Having transactions is quite handy.
https://wiki.postgresql.org/wiki/SkyTools
I did a few talks on this at Sydpy as I used it at work quite a bit. It's handy when you already have postgresql running well and supported.
This said, I'd use a dedicated queue these days. Anything but RabbitMQ.
It works great until it doesn't, and the way it breaks puts you in a state that's very difficult to recover from. And if your excuse for using a database as a queue was that you were already running a database, that cuts both ways: congratulations, your queue mess has now brought down your primary datastore too.
This is similar to saying, 'if I mess up all the tables in one database I wreck the rest'. Just my opinion, but this is not actually a thing in databases.
Maybe compromised the performance of one database due to another loading things up? I think database are developed with this as an important consideration. I can't say I have seen this, but admit it's a possibility.
Also, if you run one postgres, you won't have of an issue running another if you have the experience in production.
If you mess up the tables in one database it doesn't affect others, but if you lock up the server where it can't respond to queries, that affects every database running on that server.
> Also, if you run one postgres, you won't have of an issue running another if you have the experience in production.
We're talking about using a different feature that you presumably haven't used before, so you won't necessarily know about the admin side of that.

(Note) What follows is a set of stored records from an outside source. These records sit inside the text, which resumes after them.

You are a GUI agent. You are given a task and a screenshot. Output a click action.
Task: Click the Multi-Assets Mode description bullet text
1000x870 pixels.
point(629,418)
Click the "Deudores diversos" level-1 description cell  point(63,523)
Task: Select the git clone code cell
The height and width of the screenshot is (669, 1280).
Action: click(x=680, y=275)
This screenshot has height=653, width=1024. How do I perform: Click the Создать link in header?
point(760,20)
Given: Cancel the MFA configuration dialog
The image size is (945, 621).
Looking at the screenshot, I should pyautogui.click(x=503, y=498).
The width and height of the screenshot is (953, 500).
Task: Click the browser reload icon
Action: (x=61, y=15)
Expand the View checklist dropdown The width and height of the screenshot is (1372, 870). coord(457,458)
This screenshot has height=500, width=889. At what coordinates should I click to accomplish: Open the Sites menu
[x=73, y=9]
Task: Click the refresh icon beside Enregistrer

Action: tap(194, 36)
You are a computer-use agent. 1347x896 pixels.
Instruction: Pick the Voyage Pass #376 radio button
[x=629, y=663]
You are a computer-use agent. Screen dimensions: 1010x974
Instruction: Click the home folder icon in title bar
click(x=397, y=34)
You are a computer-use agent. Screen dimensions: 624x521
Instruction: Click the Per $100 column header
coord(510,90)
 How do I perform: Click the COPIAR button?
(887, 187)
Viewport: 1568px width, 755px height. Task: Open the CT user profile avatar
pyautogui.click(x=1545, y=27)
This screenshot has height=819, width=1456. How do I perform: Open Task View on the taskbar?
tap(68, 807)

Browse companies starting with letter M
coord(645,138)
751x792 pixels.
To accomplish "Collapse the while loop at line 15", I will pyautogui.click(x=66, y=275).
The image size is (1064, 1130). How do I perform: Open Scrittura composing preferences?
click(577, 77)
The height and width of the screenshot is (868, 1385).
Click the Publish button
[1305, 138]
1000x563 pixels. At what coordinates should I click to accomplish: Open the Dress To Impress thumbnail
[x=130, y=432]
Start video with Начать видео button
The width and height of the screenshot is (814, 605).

How is it different from: putting multiple queues on same redis, when one queue is locked up, others queue are affected?
If that's a real risk, you can always put them into different instances. The solution is exactly the same for redis or postgresql
Queues by nature tend to be for tasks that you can tolerate delaying a bit. If your queues can impact your "live"/online processing, that's worse than just impacting other queues.
Also something like redis tends to be a lot simpler and less prone to locking up than the monster that is postgresql.